When a line of the listing below has the string "section" in it, copy that line.

_Input material:_

◆ ◆ ◆ ◆

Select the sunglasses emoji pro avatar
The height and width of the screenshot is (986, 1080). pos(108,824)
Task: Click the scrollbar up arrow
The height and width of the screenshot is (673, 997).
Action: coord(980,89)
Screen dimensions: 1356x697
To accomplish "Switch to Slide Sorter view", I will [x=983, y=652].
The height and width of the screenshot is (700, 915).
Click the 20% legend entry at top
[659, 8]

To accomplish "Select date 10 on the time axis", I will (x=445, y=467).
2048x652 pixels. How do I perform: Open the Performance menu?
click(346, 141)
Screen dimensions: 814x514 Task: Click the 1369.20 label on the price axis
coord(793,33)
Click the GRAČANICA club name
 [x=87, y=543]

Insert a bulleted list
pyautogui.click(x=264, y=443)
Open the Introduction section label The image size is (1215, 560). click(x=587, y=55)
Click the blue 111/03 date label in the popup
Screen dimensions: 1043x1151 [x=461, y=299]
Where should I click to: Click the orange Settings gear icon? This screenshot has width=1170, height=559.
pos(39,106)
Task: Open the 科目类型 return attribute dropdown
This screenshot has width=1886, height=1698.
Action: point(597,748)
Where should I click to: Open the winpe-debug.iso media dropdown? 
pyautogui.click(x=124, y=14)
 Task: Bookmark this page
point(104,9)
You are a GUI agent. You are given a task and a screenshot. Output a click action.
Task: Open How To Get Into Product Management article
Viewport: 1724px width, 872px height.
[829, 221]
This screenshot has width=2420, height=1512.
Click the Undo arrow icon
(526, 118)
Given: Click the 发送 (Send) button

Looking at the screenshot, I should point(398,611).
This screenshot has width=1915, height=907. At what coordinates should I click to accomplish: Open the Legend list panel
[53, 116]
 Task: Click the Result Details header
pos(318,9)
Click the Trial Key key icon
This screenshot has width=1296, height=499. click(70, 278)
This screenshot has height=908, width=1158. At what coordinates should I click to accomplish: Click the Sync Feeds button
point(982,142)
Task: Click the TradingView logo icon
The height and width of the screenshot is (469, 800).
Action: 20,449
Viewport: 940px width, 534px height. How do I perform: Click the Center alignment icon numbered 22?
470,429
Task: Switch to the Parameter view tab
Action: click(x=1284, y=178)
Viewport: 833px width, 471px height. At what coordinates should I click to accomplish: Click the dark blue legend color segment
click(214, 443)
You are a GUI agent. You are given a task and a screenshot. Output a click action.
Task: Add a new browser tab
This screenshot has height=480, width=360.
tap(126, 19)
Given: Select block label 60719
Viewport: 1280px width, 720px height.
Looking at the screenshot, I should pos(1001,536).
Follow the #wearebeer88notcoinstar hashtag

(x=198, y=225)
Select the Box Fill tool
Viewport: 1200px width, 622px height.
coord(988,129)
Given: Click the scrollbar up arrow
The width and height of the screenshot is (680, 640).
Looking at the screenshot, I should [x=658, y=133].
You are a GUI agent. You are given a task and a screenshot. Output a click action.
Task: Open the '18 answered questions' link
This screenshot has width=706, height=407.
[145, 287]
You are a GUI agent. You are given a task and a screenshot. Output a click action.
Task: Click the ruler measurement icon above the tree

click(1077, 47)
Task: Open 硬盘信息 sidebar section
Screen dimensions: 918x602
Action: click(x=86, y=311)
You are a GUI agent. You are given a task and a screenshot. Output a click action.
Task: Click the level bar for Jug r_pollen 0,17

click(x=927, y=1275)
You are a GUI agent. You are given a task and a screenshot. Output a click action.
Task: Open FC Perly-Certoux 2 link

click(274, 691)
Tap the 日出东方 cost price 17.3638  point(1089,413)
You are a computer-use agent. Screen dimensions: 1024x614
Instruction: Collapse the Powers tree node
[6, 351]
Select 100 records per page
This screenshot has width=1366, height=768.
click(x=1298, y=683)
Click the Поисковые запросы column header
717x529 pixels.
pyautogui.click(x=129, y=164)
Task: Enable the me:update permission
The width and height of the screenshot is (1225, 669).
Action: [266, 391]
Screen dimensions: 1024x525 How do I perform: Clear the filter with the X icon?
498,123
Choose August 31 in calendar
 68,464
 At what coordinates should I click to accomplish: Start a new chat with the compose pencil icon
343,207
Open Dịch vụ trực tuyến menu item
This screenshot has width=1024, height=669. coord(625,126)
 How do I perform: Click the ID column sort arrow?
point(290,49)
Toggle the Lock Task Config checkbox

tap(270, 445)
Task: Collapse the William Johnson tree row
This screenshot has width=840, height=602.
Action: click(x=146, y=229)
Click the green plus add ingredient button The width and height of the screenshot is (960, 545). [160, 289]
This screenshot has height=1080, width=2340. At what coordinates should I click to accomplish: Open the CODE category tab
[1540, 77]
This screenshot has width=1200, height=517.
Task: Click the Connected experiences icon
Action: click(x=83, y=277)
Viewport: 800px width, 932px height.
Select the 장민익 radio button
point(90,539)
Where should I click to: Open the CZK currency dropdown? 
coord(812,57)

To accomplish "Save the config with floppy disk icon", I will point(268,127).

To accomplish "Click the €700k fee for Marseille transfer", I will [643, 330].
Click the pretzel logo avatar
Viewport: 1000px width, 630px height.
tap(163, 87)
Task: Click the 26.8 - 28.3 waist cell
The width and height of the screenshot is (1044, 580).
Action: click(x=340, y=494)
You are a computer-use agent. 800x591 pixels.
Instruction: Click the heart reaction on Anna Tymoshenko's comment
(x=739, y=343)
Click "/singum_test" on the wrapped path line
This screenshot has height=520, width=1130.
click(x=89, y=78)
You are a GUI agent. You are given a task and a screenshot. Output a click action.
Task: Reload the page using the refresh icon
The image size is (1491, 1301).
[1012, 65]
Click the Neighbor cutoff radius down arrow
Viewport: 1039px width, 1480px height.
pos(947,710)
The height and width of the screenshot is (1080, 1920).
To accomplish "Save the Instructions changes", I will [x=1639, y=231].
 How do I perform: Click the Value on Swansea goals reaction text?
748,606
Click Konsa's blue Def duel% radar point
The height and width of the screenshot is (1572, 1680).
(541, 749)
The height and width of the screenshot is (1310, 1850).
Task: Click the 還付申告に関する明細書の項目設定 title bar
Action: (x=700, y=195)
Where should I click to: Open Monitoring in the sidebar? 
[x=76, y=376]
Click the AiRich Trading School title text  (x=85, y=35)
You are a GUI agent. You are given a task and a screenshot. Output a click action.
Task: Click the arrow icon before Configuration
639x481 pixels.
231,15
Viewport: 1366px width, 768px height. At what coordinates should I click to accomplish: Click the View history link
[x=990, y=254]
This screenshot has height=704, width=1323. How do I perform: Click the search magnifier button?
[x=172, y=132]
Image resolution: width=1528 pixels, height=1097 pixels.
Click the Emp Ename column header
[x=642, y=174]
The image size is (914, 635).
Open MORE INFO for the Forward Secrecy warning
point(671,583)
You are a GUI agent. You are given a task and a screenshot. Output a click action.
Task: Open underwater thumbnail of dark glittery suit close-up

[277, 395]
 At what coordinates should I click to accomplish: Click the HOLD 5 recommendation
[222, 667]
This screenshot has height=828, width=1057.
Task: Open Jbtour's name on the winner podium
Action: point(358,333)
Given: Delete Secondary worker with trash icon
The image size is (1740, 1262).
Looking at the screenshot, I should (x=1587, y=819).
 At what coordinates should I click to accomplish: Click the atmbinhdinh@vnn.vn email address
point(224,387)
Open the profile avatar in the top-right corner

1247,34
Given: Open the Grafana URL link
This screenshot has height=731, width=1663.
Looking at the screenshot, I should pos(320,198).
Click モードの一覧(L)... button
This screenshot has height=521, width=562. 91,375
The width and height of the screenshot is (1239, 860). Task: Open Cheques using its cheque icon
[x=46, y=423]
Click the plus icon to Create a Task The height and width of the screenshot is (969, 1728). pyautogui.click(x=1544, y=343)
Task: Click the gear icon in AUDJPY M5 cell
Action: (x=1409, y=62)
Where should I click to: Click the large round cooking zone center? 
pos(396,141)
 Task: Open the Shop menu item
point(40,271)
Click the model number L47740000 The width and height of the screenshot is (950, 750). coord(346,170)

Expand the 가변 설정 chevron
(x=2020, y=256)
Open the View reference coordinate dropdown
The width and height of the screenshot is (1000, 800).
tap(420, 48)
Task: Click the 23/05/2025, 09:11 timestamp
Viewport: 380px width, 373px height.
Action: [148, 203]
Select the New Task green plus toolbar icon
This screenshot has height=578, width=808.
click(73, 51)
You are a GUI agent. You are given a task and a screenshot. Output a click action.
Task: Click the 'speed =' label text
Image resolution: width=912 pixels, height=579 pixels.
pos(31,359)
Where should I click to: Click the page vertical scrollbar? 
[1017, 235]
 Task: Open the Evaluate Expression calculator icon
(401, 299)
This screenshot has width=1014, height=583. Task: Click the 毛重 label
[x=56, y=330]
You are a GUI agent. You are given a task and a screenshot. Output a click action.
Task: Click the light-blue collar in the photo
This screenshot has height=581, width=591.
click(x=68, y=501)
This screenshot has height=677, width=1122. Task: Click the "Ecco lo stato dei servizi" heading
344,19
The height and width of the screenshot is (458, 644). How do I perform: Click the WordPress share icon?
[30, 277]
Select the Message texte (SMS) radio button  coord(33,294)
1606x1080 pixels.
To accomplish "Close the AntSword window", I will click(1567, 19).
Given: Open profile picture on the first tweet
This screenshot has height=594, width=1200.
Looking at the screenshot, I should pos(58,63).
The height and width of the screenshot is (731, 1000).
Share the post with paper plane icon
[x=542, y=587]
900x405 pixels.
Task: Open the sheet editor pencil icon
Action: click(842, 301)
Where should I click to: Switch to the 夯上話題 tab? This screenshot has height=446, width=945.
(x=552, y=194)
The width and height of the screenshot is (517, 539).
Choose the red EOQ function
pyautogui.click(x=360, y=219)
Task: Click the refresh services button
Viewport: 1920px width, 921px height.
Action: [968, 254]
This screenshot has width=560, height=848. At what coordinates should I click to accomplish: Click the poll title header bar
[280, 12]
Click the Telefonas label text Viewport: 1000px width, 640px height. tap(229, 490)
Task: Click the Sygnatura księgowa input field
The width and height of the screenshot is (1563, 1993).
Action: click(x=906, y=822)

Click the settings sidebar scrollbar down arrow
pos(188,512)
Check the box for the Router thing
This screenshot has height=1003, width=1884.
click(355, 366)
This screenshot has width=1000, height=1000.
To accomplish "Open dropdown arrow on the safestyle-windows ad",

◆ ◆ ◆ ◆

_Answer to this exercise:_
Open the Introduction section label The image size is (1215, 560). click(x=587, y=55)
Task: Open 硬盘信息 sidebar section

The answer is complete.